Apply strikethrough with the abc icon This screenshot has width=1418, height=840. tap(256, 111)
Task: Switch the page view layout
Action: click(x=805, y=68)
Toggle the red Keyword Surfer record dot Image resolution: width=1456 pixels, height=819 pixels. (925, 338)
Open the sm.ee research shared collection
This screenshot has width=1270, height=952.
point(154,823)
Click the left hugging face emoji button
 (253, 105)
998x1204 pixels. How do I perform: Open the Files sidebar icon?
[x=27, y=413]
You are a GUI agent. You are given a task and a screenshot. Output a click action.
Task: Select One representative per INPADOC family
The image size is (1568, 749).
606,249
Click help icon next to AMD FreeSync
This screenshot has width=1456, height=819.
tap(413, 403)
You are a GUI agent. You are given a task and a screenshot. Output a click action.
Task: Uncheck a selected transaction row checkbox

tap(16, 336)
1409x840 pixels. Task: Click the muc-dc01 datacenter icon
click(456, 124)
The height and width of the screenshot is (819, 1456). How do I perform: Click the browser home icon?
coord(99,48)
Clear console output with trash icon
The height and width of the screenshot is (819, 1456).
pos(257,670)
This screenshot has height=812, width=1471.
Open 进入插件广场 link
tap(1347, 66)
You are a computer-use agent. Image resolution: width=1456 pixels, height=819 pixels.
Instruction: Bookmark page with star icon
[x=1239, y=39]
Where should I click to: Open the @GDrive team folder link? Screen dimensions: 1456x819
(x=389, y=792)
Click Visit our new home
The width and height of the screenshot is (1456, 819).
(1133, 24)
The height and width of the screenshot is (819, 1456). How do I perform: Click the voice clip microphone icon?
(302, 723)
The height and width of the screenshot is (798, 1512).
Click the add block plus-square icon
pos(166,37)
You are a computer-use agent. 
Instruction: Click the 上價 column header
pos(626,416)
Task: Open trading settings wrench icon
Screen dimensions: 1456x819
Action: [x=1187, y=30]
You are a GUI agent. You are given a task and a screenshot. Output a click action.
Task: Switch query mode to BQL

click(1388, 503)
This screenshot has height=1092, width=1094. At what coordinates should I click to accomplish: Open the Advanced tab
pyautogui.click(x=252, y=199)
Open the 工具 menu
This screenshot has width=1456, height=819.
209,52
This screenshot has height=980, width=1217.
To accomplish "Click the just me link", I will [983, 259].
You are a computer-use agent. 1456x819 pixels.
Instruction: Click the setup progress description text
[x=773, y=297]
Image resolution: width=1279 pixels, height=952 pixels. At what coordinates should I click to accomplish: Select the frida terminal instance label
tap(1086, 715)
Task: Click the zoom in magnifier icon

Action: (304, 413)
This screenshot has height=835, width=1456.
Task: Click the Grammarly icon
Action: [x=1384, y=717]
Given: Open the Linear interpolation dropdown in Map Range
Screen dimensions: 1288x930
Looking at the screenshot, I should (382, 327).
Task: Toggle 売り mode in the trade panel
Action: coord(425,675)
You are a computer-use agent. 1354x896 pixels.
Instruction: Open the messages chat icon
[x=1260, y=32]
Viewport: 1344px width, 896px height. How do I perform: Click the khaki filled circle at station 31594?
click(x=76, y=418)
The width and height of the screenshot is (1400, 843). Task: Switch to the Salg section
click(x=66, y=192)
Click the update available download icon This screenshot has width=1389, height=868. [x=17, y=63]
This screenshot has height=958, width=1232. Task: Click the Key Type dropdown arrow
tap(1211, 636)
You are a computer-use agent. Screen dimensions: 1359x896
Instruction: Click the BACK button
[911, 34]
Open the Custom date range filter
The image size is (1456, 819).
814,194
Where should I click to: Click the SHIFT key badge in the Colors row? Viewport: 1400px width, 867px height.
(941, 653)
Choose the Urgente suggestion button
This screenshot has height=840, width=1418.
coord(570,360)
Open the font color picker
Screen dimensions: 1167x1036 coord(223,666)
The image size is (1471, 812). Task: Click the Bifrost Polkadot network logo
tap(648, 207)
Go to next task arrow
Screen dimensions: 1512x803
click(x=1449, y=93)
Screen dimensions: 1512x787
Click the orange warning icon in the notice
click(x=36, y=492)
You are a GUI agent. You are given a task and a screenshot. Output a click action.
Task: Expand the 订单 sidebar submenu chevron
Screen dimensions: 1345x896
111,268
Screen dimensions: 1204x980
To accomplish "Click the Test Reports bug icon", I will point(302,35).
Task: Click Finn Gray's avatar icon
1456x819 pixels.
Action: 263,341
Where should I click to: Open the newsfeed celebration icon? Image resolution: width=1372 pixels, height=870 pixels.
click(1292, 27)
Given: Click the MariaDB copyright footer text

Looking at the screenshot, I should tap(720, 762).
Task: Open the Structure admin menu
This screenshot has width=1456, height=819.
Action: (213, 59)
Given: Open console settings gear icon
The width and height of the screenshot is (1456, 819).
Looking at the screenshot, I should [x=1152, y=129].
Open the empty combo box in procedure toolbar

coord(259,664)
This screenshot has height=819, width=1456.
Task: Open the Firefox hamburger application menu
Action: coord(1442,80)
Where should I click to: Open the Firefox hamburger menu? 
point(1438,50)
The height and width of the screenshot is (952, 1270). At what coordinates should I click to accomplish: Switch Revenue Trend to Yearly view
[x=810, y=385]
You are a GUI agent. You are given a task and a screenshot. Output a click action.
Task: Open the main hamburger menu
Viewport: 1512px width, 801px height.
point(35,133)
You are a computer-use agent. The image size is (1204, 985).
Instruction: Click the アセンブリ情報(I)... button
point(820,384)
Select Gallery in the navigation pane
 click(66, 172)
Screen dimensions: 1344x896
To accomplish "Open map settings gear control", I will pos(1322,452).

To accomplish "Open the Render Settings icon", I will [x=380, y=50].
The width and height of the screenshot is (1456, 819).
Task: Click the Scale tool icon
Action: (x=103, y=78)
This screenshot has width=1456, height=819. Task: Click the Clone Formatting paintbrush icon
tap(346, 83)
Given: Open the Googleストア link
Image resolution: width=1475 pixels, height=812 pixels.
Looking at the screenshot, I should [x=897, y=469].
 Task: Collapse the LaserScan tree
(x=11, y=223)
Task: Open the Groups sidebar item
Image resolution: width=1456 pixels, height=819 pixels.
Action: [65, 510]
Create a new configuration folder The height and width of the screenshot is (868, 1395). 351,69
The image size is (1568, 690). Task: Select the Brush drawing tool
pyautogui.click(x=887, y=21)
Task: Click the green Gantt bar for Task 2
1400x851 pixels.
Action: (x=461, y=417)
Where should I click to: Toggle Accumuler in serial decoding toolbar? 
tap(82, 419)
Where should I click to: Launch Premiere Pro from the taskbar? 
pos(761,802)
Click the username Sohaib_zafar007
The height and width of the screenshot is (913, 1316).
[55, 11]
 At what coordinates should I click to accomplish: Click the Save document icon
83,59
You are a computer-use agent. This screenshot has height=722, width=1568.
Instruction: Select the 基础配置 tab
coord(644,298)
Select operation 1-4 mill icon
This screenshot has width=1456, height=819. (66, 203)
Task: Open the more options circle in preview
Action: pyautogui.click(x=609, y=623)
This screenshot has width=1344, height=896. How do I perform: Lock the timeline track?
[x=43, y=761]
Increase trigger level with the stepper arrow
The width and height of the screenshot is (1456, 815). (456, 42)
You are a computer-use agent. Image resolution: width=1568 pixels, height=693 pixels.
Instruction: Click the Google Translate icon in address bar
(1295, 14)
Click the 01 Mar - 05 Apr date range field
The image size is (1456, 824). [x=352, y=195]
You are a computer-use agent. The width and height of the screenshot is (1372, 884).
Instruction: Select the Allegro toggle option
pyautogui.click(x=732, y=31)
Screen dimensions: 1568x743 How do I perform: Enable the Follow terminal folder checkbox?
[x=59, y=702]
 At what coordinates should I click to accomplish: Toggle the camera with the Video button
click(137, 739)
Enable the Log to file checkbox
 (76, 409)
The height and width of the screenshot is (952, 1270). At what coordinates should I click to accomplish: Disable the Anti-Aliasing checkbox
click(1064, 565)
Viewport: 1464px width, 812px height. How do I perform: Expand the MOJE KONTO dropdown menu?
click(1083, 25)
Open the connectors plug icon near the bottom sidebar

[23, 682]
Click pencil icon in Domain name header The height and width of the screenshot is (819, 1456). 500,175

· · ·

# Exercise goal
Please give back only the lines between the first line of the entries and the line with "Task: Select One", both ends included, word for word.

# Response box
Apply strikethrough with the abc icon This screenshot has width=1418, height=840. tap(256, 111)
Task: Switch the page view layout
Action: click(x=805, y=68)
Toggle the red Keyword Surfer record dot Image resolution: width=1456 pixels, height=819 pixels. (925, 338)
Open the sm.ee research shared collection
This screenshot has width=1270, height=952.
point(154,823)
Click the left hugging face emoji button
 (253, 105)
998x1204 pixels. How do I perform: Open the Files sidebar icon?
[x=27, y=413]
You are a GUI agent. You are given a task and a screenshot. Output a click action.
Task: Select One representative per INPADOC family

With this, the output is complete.